Figure 5.

Top panel: HIV genes in their reading frames. Middle panel: sequences for the Miseq sample ERR732065. From top to bottom these are the closest identified real reference (see main text), the reference created and used for mapping by shiver, the consensus of reads mapped to shiver reference, the consensus of the same reads mapped to the real reference, and the contigs generated by de novo assembly. Vertical black lines inside sequences in the alignment denote single nucleotide polymorphisms (SNPs), defined here relative to the most common base among these sequences. Horizontal black lines indicate a lack of bases, i.e. a deletion relative to another sequence in the alignment or, for the two consensuses, simply missing sequence due to insufficient coverage. Bottom panel: the coverage (number of mapped reads) for the shiver reference in blue, and for the real reference in red.

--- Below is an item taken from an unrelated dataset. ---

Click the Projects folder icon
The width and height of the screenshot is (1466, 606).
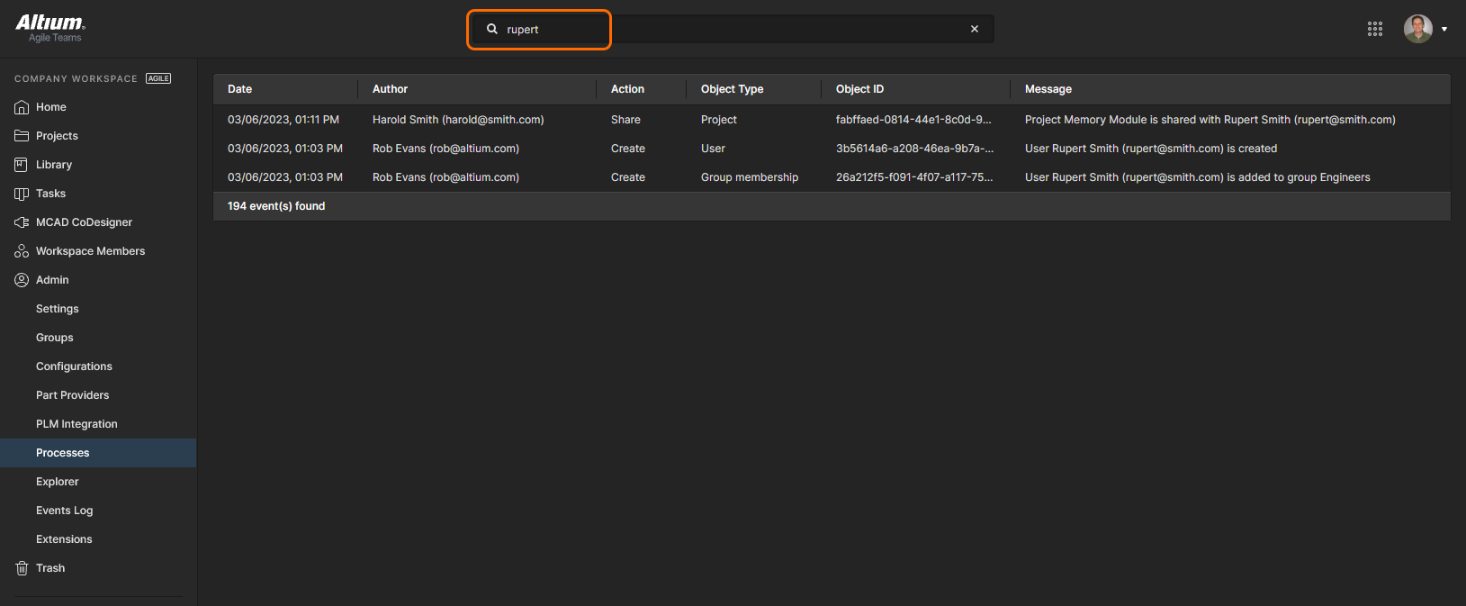point(21,136)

Mapping problems at Position 8450 are shown in detail in Fig. 2. Where the real reference and the sample differ by many close SNPs or an indel, differences often arise between the shiver consensus and the consensuses mapping to the real reference. The coverage plot beneath the sequences shows that at such points, the coverage mapping to the real reference almost always drops below the coverage mapping to the shiver reference; given that the same reads are being mapped to the same part of the genome with the same mapping parameters, this strongly suggests that the shiver consensus is more accurate. This is the case at Position 8450 in this figure, in the nef gene; the problem mapping to the real reference here was shown in detail in Fig. 2. Though the coverage here drops due to the problem aligning the reads, it is still more than 4,000, showing that a large absolute number of reads is no guarantee of accuracy. Mapping to the shiver reference on the other hand, coverage remains locally smooth. Similar errors mapping to the real reference in this figure can be seen in gag and in five different places in gp120.